§ **Work order**
Please, without any pictures, transcribe the lines from the one holding "Click the Change button under Activation Time" to the end of the listing, both ends included.

§ **Data**
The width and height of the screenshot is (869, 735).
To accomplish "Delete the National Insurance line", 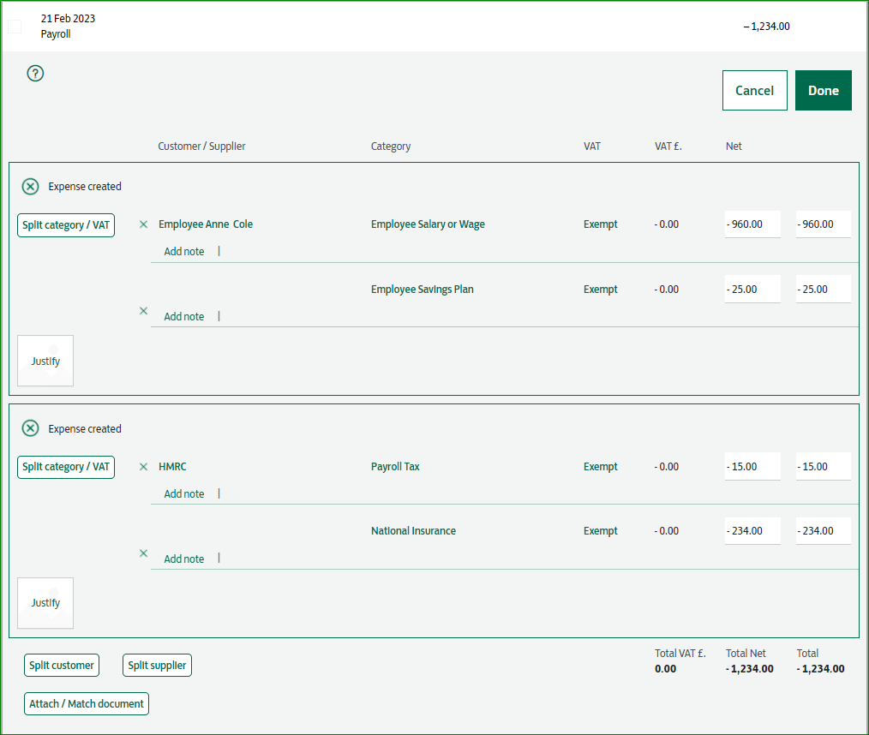I will coord(143,553).
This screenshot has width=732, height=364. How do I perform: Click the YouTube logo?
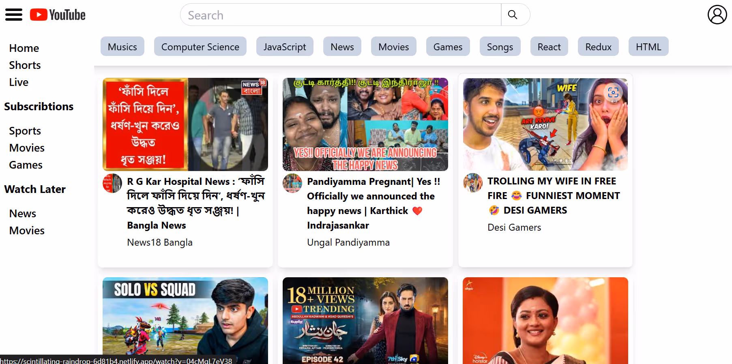tap(58, 15)
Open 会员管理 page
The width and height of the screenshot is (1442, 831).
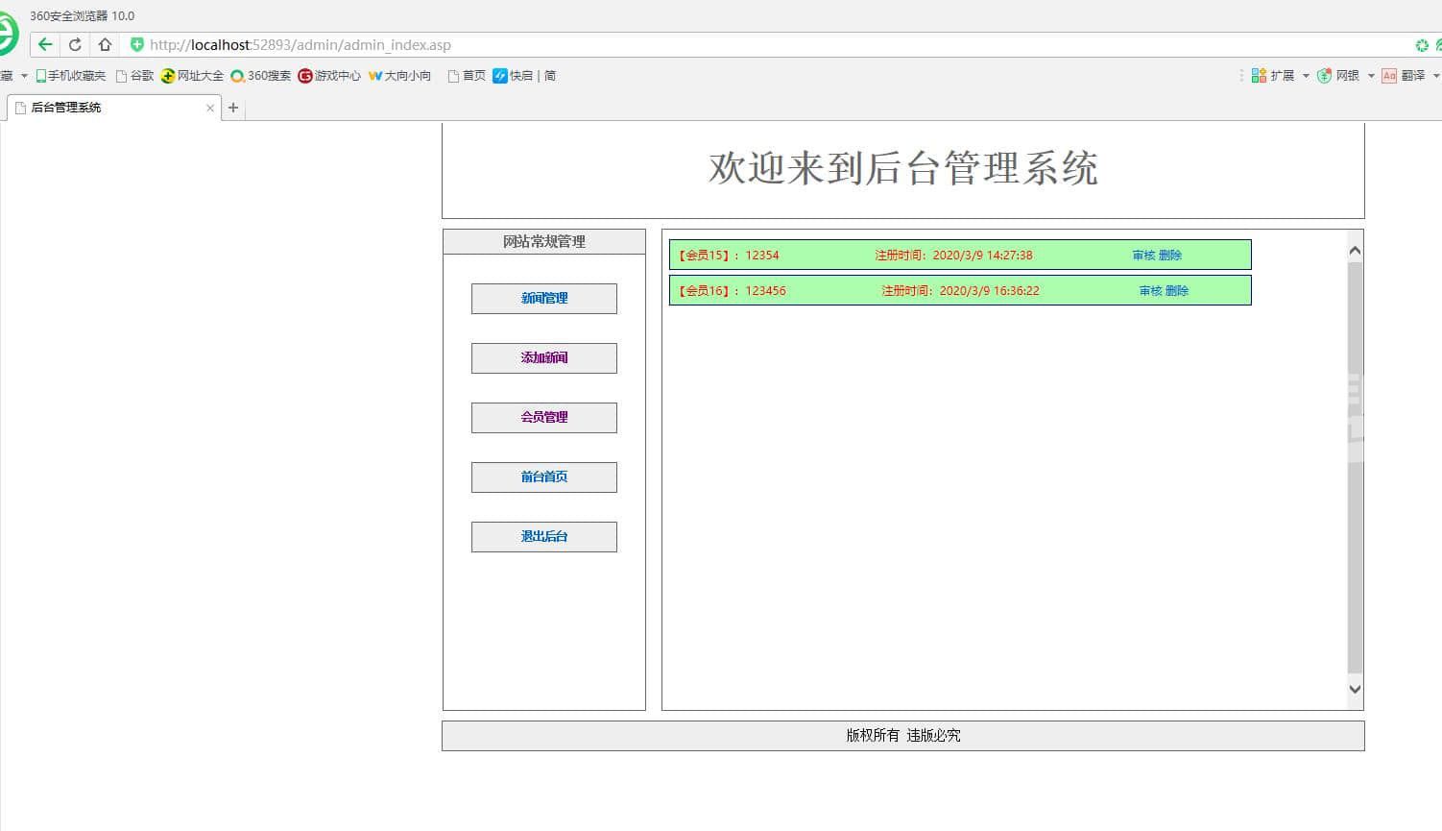click(543, 418)
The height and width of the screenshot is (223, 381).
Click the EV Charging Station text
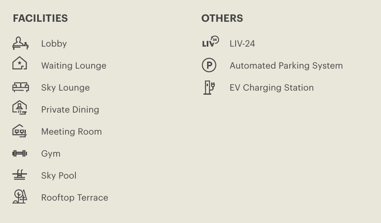click(x=271, y=87)
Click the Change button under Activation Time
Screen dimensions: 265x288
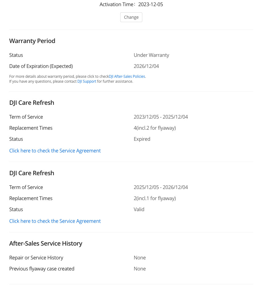[x=131, y=17]
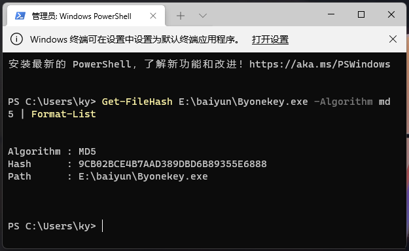Click the MD5 hash value in output
The image size is (409, 251).
172,164
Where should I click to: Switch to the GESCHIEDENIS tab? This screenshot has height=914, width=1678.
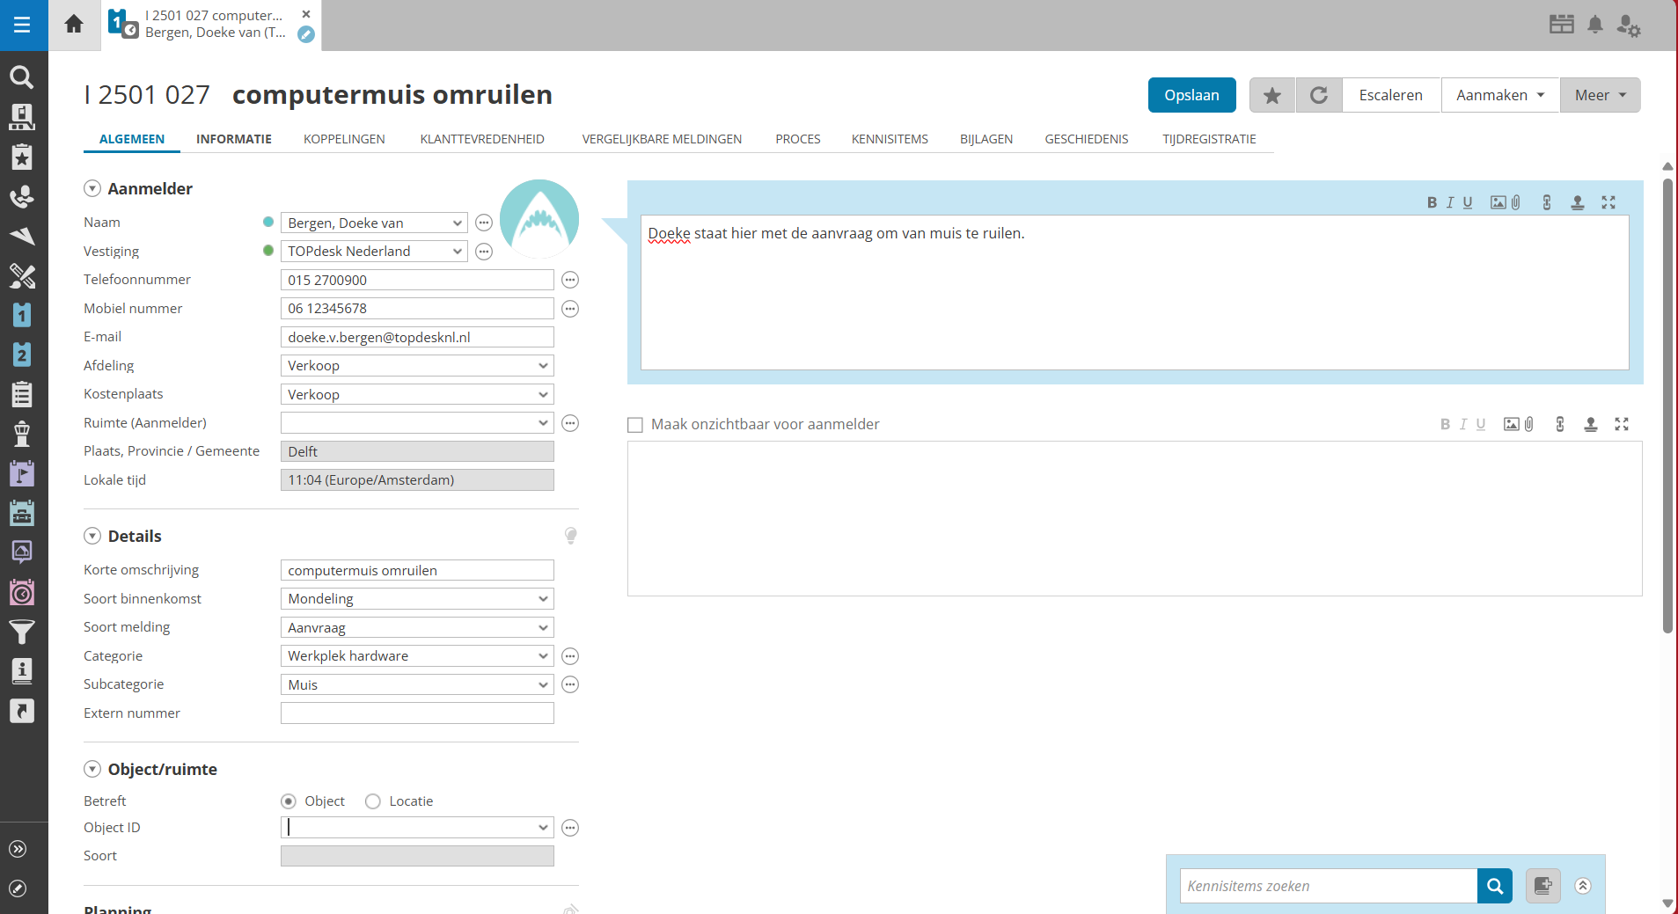pos(1086,139)
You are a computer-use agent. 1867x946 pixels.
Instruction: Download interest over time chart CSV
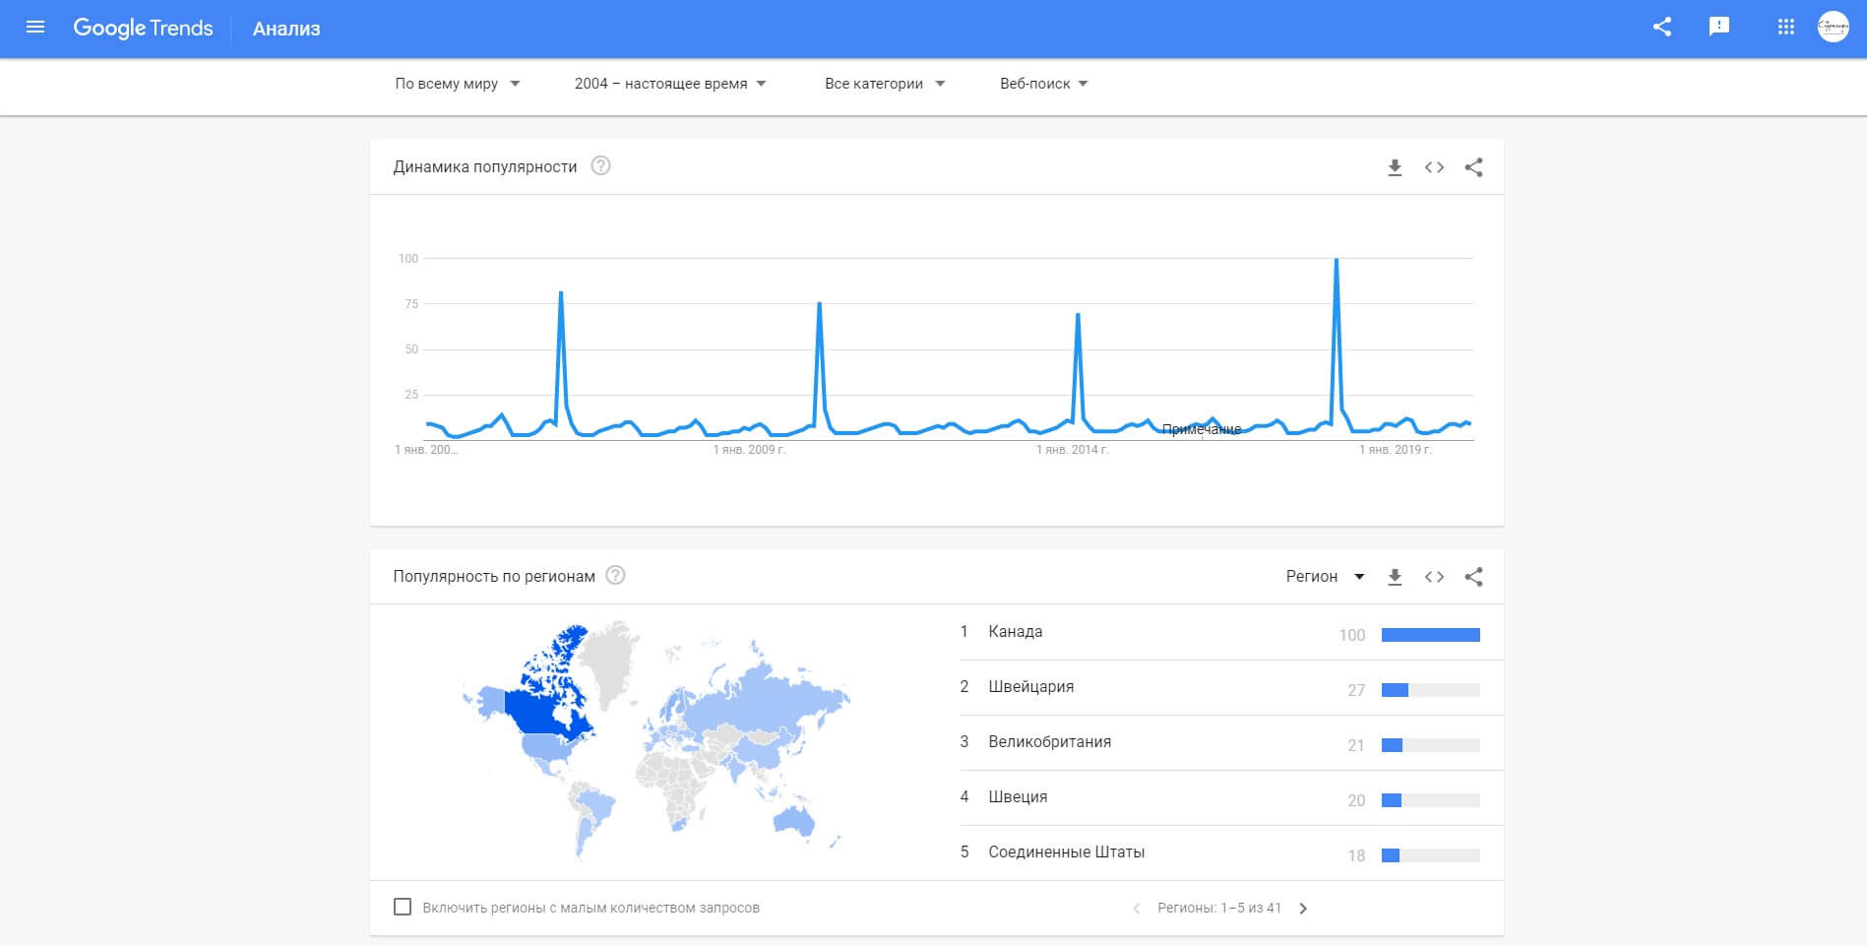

§ **Result of this exercise**
Click the Change button under Activation Time
Screen dimensions: 265x288
[x=131, y=17]
Click the MD5 hash value in output
The image size is (409, 251).
172,164
Where should I click to: Switch to the GESCHIEDENIS tab? This screenshot has height=914, width=1678.
pos(1086,139)
You are a computer-use agent. 1867x946 pixels.
Instruction: Download interest over time chart CSV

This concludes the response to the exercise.